Sağlanan Bilgiler ::
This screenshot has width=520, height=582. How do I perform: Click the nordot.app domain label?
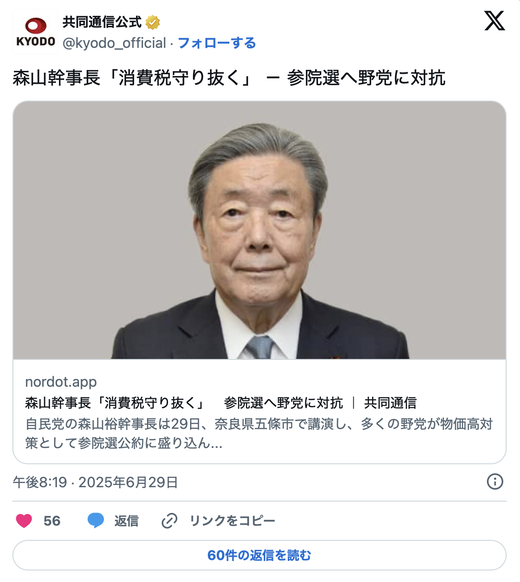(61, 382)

...

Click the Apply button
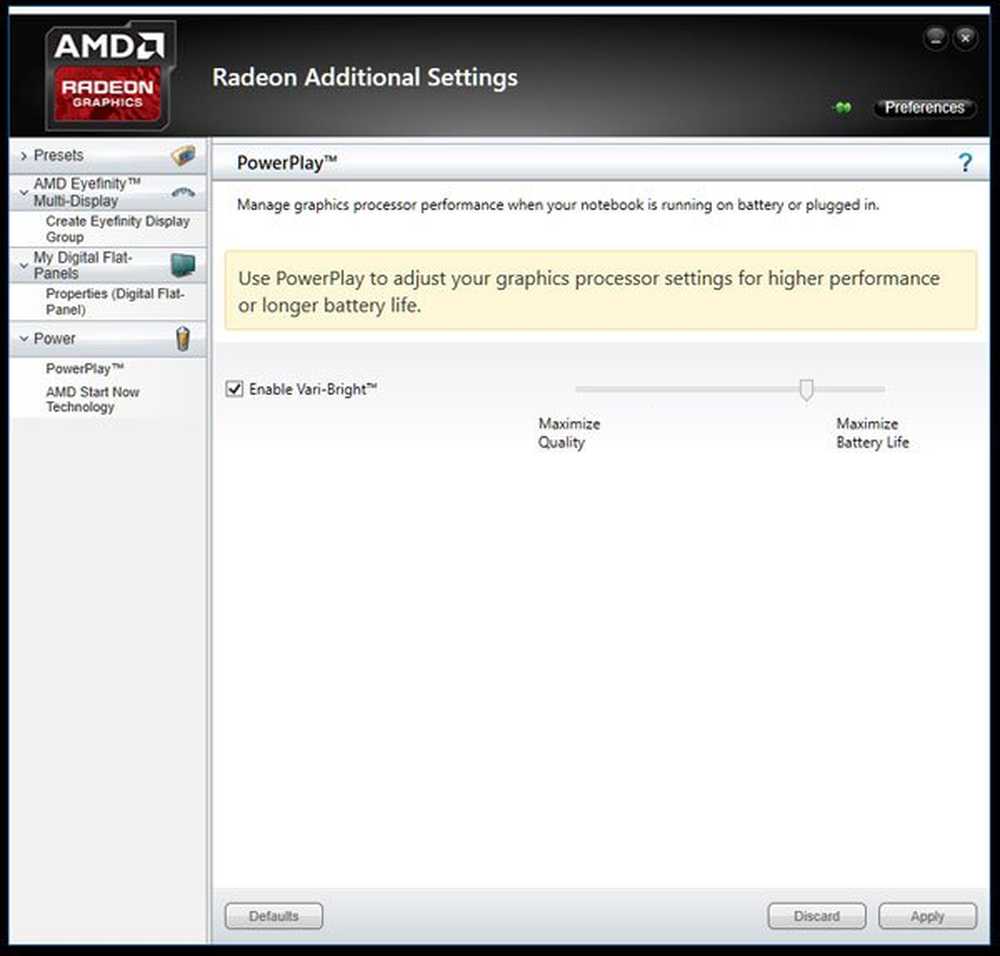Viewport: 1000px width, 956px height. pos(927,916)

==

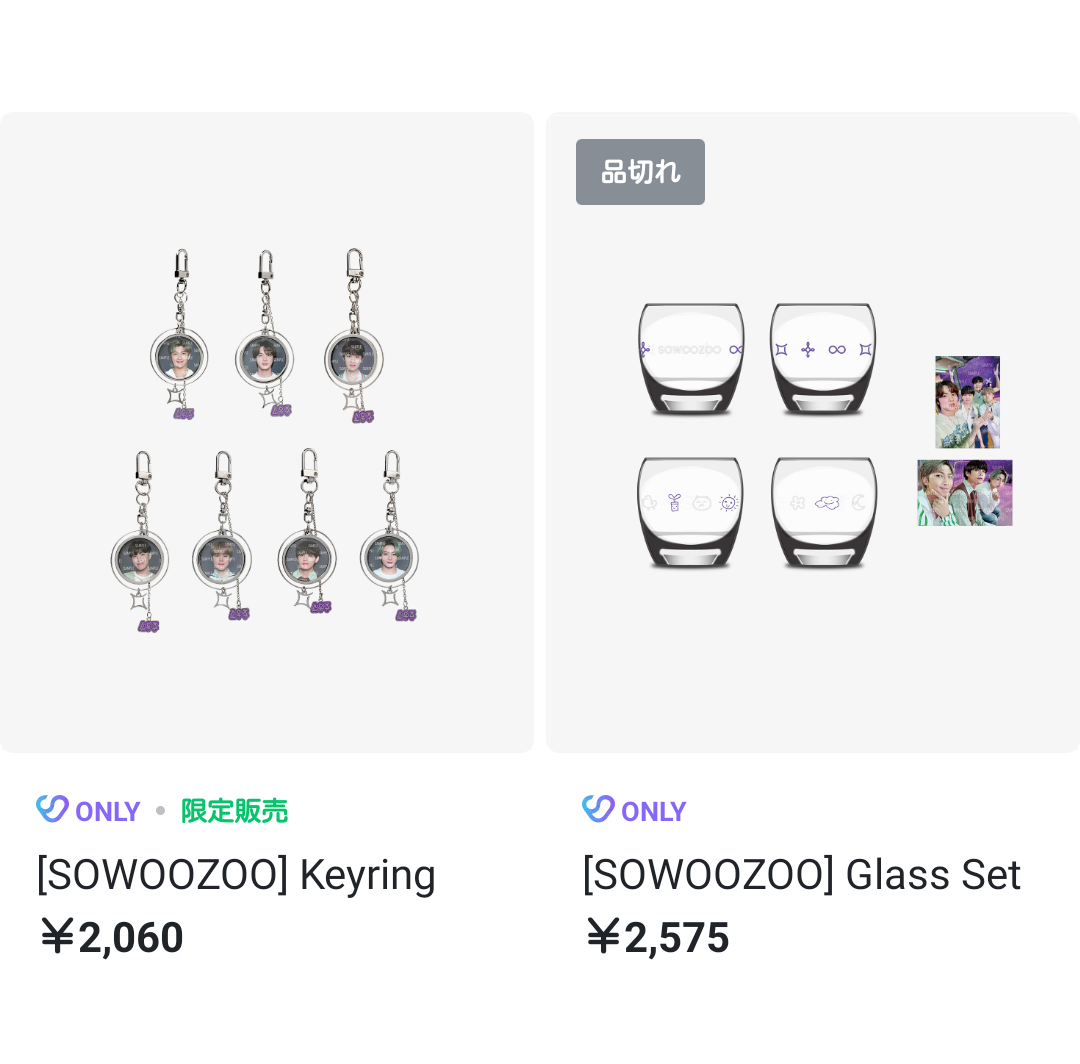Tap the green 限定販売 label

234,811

Verilen Talimat :: Yukarıdaki listede "Click" dizesini içeren satırların sayısını belirtin. Yalnızca sayıyı yazın.

Alıştırma Yanıtı :: 2